THREE HUNDRED MILES SOUTH OF ICELAND
June 25, 1900 GMT (1500 Local)

When Bailey was finally off on his next errand, Chandler fished out of his pack the manual he'd been waiting impatiently to read. He noticed that Barnes eyed the book's cover, “NBC Handbook,” then caught Chandler's eye.

“NBC,”
Chandler thought. Letters that strike fear into soldiers' hearts.
“Nuclear-Biological-Chemical.”
Chandler opened the manual and read.

“Biological agents are microorganisms that are used to cause disease among personnel, animals, or plants. They are capable of covering extensive areas with minimum munitions expenditure because of the small quantities of biological agent required for an effective dose. CB agents are generally released as aerosols that are carried over the target area by the prevailing winds.”

He'd heard it all before in lectures, but had not paid it much attention. The stuff had been around in the last world war but hadn't been used.

“Nerve agents produce their effect by blockage of the normal muscle relaxation that takes place as a result of a chemical process at the nerve-muscle juncture. Because of constriction of the muscles involved in respiration, death usually results through respiratory failure.” Chandler looked over at his gear. The atropine injectors were visible on the side of the pouch. It would help slow the action of a nerve agent, maybe even save you.
Maybe.

Difficult to detect, Chandler read. Colorless, odorless, tasteless. Effectiveness dependent on meteorological and terrain conditions—temperature, wind, humidity, terrain contours, etc. Best usage—
“best”
Chandler thought, shaking his head—is at night, against unprotected troops in hollows formed by terrain into which
the heavier-than-air gas would settle.
Insecticide. Killing by insecticide. And it would be best at night, of course; evaporation is limited then. It also happens to be when troops are frightened and alone—in the dark.

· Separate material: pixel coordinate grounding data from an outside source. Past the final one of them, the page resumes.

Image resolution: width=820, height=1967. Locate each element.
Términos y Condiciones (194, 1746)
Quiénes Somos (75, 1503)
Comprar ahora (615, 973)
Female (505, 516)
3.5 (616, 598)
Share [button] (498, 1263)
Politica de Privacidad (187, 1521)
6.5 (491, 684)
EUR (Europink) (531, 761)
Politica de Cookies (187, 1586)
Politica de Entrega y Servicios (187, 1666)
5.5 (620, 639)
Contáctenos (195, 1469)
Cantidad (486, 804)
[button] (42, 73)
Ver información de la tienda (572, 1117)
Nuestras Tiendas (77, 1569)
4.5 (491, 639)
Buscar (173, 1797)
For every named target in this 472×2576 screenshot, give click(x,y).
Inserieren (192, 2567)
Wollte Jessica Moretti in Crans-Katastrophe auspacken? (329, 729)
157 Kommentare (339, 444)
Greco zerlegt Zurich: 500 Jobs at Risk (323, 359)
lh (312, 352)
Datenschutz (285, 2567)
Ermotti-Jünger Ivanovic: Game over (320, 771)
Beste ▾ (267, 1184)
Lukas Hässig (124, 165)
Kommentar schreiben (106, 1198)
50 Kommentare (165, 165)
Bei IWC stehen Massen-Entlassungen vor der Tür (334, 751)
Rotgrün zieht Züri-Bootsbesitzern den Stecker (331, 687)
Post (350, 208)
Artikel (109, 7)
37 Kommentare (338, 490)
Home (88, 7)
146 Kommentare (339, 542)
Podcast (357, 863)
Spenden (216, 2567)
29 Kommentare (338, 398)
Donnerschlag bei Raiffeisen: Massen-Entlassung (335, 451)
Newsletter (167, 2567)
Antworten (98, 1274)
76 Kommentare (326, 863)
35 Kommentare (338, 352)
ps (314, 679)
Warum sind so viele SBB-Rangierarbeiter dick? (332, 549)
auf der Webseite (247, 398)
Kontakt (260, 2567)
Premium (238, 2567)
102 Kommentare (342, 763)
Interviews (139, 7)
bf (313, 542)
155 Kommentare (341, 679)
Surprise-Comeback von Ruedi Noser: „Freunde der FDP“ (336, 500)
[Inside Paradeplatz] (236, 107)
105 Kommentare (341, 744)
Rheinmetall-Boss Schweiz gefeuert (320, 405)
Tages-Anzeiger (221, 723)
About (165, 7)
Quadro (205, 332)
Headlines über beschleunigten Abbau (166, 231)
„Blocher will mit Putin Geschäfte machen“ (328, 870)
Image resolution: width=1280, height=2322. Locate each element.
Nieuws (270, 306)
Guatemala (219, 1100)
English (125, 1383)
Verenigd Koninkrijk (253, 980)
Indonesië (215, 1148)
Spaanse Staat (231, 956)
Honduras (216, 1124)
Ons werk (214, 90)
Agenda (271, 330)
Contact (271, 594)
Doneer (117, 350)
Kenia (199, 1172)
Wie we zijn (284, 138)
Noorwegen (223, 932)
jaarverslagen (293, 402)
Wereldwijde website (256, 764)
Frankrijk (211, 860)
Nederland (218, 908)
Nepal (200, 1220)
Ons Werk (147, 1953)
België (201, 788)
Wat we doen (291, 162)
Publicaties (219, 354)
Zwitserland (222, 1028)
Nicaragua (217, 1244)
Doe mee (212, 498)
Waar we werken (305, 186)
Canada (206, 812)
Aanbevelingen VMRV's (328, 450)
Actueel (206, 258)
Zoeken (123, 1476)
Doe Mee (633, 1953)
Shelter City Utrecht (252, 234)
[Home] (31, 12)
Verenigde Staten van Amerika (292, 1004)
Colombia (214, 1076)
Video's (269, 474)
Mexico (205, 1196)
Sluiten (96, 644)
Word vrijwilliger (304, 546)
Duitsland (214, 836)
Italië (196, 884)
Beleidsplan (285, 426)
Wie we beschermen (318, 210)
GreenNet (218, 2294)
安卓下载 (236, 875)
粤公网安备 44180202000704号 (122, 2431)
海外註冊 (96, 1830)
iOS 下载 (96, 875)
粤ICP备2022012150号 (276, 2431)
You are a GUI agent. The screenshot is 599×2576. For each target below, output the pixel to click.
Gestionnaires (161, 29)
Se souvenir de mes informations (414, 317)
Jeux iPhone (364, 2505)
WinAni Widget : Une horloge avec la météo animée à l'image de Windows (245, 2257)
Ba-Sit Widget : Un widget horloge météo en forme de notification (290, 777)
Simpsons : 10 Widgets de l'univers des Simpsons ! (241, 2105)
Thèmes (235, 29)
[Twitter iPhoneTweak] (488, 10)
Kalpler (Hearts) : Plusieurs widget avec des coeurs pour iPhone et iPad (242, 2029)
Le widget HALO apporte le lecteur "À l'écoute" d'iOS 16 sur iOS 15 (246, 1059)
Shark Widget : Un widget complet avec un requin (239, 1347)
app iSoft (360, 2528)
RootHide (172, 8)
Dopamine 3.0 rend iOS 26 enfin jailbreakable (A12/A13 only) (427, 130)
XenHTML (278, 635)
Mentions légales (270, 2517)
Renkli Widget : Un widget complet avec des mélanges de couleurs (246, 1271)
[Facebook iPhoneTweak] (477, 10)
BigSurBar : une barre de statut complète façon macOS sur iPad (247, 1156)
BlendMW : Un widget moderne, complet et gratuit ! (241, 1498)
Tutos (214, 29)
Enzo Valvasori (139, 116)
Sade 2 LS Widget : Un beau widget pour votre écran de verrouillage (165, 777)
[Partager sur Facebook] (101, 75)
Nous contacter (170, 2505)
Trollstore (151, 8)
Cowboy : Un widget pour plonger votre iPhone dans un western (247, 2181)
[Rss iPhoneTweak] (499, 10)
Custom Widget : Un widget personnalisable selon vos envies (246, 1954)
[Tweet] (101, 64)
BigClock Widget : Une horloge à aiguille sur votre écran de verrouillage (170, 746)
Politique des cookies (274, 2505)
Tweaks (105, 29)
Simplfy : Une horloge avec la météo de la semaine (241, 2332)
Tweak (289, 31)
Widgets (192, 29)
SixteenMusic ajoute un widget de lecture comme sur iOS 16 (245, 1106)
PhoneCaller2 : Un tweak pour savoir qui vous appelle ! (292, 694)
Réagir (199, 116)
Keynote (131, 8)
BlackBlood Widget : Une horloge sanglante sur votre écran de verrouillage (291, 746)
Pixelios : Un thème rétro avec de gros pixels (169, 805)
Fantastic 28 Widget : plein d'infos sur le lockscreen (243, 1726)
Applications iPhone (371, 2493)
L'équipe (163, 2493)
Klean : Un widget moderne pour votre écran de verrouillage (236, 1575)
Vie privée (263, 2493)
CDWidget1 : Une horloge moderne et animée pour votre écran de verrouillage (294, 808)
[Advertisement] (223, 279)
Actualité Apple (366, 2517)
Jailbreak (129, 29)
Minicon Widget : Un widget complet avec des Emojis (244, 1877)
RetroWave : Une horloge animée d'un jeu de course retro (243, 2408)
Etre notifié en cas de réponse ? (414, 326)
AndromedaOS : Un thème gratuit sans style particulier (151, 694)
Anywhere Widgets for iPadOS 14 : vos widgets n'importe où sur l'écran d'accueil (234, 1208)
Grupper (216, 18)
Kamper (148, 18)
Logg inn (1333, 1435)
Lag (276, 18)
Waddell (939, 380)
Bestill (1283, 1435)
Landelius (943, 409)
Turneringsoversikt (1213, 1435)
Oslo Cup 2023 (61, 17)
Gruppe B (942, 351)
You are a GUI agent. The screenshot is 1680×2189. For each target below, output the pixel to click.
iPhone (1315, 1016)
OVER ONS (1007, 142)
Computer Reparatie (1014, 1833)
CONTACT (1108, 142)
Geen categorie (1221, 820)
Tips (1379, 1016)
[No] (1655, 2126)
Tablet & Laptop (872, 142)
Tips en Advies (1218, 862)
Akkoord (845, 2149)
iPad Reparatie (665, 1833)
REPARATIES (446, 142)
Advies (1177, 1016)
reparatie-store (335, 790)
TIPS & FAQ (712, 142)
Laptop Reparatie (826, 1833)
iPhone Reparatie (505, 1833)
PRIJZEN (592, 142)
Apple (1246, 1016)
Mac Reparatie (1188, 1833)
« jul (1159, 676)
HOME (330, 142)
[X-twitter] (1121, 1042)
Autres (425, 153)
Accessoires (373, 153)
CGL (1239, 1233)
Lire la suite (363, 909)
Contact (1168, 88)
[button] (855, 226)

Nerve gas penetrates through the skin. A tiny vapor droplet—one single, invisible droplet on your arm, or hand, or face—and you're dead. Maybe a minute or two, maybe you don't even know anything is wrong for almost an hour, depending on which of the two principal concoctions is used: “GB” or “VX.” But sooner or later, pinpointing of the pupils, flushed skin, sweating, tightness of the chest, dimness of vision, and then, the first tremors. Chandler put the book down.

Please God, don't let me see this,
Chandler thought. Bailey came back to his seat from the forward galley, stopping in the aisle to acknowledge something that Jennifer was saying, and smiling. Chandler quickly dived back into the manual, less to avoid having to talk to Bailey in particular and more to avoid talking to anyone at that moment. Bailey obliged, content to take his seat and gaze at the bulkhead ahead, smiling to himself.

Bailey's new notepad was, Chandler observed out of the corner of his eye, faintly pink in color. Up at the top, buried amid swirling green vines and red flowers, was the letterhead of “Jennifer M. Sims” with her Dallas address beneath.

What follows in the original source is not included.